**Prompt A:** In the mailing-list message on parsing CSS selectors with brackets, which browser shows a blue background?
**Prompt B:** Write what comes next in the mailing-list message on parsing CSS selectors with brackets, starting after its last sentence.

**Text extract:**

RE: [CSS2.1] Parsing Selectors with Brackets from Justin Rogers on 2007-12-26 (www-style@w3.org from December 2007)

From: Justin Rogers <justrog@microsoft.com>
Date: Wed, 26 Dec 2007 09:48:10 -0800
To: Anne van Kesteren <annevk@opera.com>, fantasai <fantasai.lists@inkedblade.net>, Bjoern Hoehrmann <derhoermi@gmx.net>, "www-style@w3.org" <www-style@w3.org>
Message-ID: <00BD06E707F60B4F9D6A3E75C712209D49A5F01F22@NA-EXMSG-C104.redmond.corp.microsoft>

[Anne van Kesteren wrote]
>> On Wed, 26 Dec 2007 06:38:11 +0100, fantasai
>> <fantasai.lists@inkedblade.net> wrote:
>>>   p { color: orange; }
>>>   p ( { color: red; } p { background: blue; } )
>>>
>>> Is the paragraph orange or blue?
>>
>> Didn't Björn answer that? I tested that in Opera, Firefox, and IE and
>> the second line got dropped in all of them leaving 'p { color: orange;
>> }'.
>
>My mistake, IE7 shows a blue background. But it was already established in
>a parallel thread that it has some minor issues with this.

I believe there is far too much in the specification that is just text and not enough describing the grammar... I would agree that I should pop onto the stack any VALID token and pair during error recovery any token since in the context of fallback there is not valid or invalid constructs, simply a token stack and a specific group of tokens I'm looking for to end my error scope.

There is nothing in complex_selector, simple_selector, etc... that allows for a bare parenthesis in the form of (... When I see this it starts my error fallback and is the error token. It is not obvious that I should pop it onto my stack and count it. Though various browsers have chosen this approach. Given this we should likely make it more clear in the specification (as noted in the other topic) precisely how the three special paired tokens are parsed and handled in all contexts and scopes.

**Excerpted records:**
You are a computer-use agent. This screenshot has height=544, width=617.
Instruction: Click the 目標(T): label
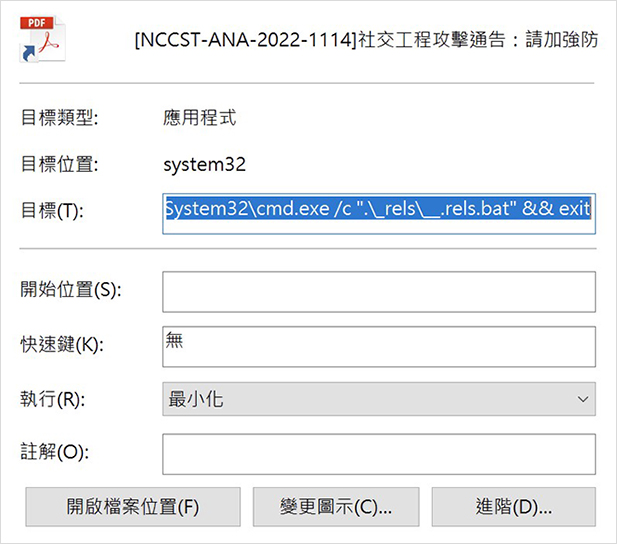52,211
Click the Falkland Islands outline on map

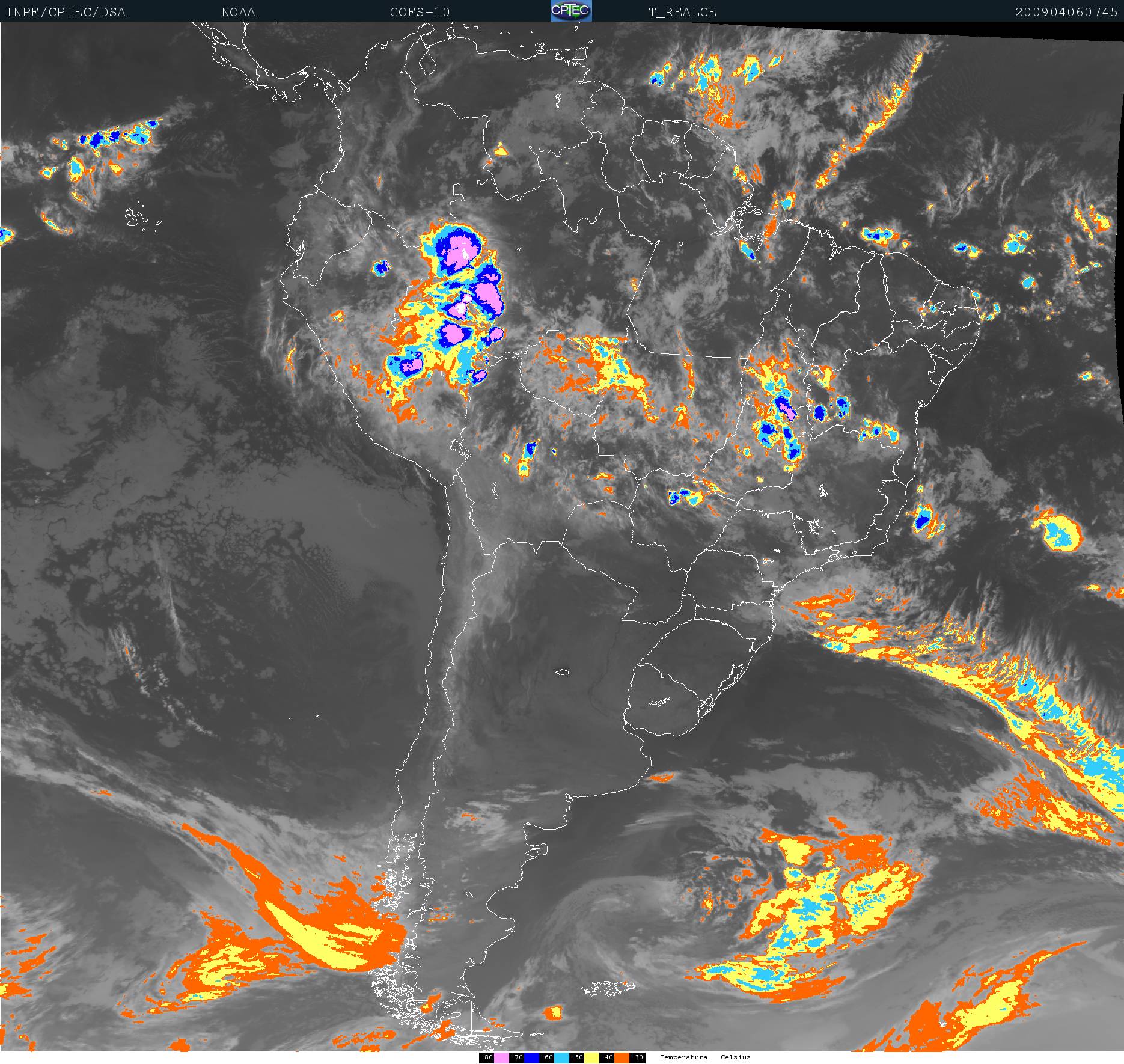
--
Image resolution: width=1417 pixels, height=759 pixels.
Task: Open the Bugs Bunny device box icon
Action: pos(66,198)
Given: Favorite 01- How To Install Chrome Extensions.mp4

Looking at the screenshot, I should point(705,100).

**Right answer A:** IE7

**Right answer B:**
Given my direct knowledge of IE, there are often times where we simply fallback to scanning for a particular token, such as the LPAREN, when parsing selectors. This allows us to be correct most of the time, but obviously fails for any complex scenarios. We can correct this type of difference if the spec becomes very clear or some consensus is reached on exactly how these tokens are to be handled.

That said here is some support for counting the tokens even in selectors:
1. Attribute selectors become parseable even by implementations that don't support it. In the selector you'll match the context stack and it will allow you to properly parse anything, even nesting scopes, out of the attribute selector's internals.
2. An unknown open function would count its open parenthesis on the stack allowing it to contain arbitrary junk, including LPARENS and forcing a match. (This is pretty close to what you have below only it is specified by the grammar as a valid token in selectors within the spec).

Error recovery in the parser can be extremely easy if we consider simple and concise rules in the error recovery section. There is no reason to be vague other than to leave options for implementation interpretation or to allow current implementations to be correct even if they don't follow the spec strictly.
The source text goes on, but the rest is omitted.